Por outro lado, Charlot identificou algumas implicações psíquicas que as famílias populares precisam lidar ao conviver com o sucesso escolar dos filhos. Trata-se do processo de mudança que os jovens desenvolvem com a apropriação do saber, “aprender é mudar, forma-se é mudar” e com isso, conquistar certa ascensão social. Assim, o sucesso escolar nos meios populares pode gerar na família um misto de orgulho e também de sofrimento.

Orgulho-me dos meus filhos terem conseguido uma boa situação social, graças à escola. Mas, ao mesmo tempo, há o sofrimento: sendo os filhos tão diferentes de mim, não posso mais compartilhar a vida deles porque não há mais vida em comum. São interesses diferentes. Orgulho e sofrimento também (CHARLOT, 2002, p.32).

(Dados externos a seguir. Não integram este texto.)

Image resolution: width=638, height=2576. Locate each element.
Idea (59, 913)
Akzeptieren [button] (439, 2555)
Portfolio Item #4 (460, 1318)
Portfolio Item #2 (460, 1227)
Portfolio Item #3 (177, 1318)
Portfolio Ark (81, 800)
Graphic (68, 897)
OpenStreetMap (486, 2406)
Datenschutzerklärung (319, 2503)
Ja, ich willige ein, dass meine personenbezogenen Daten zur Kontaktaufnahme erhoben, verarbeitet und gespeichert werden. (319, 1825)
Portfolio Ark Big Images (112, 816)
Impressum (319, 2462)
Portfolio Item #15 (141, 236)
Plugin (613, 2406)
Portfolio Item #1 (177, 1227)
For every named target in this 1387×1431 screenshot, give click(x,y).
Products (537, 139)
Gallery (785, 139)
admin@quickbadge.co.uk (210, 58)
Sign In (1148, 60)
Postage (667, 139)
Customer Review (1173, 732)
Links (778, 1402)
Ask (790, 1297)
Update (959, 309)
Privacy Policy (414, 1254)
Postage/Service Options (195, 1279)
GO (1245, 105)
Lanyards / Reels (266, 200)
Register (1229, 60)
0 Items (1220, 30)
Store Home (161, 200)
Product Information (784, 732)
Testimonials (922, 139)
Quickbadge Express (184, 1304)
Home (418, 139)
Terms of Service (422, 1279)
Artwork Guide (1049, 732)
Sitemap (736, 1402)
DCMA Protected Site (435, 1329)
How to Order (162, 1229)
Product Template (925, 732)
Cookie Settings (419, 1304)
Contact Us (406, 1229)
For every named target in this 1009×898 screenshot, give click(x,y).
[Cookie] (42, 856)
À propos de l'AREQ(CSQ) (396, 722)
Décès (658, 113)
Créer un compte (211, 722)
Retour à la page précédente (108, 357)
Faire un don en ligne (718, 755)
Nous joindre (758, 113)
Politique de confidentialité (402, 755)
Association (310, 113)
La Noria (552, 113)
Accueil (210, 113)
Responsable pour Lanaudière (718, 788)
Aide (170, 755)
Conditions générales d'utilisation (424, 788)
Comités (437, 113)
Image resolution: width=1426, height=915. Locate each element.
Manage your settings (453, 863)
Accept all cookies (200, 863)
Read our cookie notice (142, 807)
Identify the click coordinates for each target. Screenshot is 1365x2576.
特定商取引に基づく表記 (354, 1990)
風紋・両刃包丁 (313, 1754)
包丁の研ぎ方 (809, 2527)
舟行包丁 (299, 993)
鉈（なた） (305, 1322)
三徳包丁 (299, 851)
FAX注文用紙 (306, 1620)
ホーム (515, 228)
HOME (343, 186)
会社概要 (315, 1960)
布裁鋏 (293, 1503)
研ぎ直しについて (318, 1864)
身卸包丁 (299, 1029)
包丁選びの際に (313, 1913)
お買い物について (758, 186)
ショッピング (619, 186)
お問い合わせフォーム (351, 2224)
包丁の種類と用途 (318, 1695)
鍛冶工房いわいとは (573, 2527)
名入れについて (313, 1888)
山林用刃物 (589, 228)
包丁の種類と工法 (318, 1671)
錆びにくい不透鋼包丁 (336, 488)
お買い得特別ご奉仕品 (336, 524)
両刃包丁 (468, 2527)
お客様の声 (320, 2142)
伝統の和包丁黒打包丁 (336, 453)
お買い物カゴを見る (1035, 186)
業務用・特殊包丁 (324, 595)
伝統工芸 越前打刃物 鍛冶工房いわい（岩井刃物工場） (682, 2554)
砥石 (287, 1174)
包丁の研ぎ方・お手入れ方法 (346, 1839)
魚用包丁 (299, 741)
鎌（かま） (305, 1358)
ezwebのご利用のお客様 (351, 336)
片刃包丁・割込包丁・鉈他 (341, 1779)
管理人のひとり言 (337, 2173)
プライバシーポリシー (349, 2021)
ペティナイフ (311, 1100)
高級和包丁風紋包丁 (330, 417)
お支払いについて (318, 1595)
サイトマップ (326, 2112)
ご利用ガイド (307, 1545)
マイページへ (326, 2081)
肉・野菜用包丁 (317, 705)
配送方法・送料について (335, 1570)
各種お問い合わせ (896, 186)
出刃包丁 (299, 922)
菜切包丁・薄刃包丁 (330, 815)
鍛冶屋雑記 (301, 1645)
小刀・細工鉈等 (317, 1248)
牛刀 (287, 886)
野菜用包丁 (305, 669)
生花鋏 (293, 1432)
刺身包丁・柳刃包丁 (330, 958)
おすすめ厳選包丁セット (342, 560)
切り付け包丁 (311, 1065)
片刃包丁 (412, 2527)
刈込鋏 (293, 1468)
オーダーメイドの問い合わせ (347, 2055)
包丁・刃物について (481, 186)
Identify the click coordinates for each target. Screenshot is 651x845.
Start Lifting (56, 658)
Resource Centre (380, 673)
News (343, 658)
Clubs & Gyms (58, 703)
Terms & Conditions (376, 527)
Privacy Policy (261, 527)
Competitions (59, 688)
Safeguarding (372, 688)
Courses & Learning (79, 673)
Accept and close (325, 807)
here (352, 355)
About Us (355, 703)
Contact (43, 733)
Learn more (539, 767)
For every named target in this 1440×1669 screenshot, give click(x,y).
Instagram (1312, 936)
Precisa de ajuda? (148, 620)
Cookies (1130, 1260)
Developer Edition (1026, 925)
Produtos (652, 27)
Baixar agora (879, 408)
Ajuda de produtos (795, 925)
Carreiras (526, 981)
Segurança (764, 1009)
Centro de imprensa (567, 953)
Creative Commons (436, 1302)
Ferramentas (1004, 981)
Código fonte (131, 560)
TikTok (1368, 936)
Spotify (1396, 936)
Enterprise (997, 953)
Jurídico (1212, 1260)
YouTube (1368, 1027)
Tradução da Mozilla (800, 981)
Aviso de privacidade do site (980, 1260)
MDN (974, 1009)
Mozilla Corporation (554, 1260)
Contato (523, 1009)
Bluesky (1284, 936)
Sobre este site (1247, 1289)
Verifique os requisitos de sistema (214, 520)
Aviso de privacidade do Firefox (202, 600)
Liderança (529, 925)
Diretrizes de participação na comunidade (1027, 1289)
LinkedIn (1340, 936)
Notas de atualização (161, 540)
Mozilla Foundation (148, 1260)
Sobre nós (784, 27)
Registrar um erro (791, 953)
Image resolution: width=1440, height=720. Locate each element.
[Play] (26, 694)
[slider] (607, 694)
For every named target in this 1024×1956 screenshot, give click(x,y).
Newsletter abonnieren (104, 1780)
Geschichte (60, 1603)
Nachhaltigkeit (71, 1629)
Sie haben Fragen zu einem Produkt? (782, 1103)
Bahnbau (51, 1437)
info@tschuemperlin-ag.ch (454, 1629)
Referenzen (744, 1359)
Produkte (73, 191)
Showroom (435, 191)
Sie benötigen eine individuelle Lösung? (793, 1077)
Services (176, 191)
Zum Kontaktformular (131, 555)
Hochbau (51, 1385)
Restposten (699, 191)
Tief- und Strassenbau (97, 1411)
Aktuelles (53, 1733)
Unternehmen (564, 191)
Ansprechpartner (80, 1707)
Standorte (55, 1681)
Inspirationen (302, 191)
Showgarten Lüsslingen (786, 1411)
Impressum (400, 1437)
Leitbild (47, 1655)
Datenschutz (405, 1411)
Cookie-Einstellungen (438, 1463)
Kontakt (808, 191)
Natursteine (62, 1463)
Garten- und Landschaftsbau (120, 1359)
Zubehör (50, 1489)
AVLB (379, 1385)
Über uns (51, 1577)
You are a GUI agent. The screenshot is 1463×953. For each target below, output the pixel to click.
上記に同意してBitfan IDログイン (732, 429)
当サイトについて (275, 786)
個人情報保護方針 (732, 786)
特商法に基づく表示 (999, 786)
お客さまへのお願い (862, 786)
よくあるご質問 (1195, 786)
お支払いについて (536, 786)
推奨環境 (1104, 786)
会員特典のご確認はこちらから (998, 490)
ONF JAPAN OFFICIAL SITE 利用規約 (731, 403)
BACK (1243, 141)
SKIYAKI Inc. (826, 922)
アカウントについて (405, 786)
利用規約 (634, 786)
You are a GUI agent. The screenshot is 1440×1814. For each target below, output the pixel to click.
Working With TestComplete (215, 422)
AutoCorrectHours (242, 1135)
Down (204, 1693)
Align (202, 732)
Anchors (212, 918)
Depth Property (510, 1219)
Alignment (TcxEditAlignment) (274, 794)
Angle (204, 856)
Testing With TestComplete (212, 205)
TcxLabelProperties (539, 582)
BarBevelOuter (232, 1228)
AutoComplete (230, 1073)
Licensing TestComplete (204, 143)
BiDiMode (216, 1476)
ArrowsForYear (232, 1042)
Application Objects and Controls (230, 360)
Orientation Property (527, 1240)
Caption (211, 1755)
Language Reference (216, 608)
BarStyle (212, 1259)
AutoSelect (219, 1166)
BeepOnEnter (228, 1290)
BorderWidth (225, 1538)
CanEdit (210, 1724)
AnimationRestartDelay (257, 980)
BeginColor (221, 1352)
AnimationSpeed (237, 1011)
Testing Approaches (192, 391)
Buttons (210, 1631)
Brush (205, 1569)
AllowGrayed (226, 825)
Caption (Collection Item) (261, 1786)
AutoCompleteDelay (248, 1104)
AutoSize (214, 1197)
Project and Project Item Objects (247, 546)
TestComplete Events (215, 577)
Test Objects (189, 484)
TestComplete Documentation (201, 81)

Portanto, para saber o que está em jogo nas famílias através da escola, é preciso se debruçar sobre a singularidade das histórias e das configurações familiares. Mas, não se pode esquecer que a escola também produz efeitos nas relações familiares, sejam eles positivos (sucesso) ou perturbadores (insucesso escolar), como afirma Charlot (2009):

O indivíduo alimenta-se do seu tecido familiar e não é por isso surpreendente que as exigências e os modelos de família contribuem fortemente para estruturar a relação dos indivíduos com o saber e a escola. Mas não esqueçamos a relação inversa – “o que as escolas fazem às

famílias” [...]. Não são só as relações familiares que influenciam a história escolar, é também, inversamente, o que se passa na escola que contribui para a construção do indivíduo e das suas relações familiares (p. 214 e 225).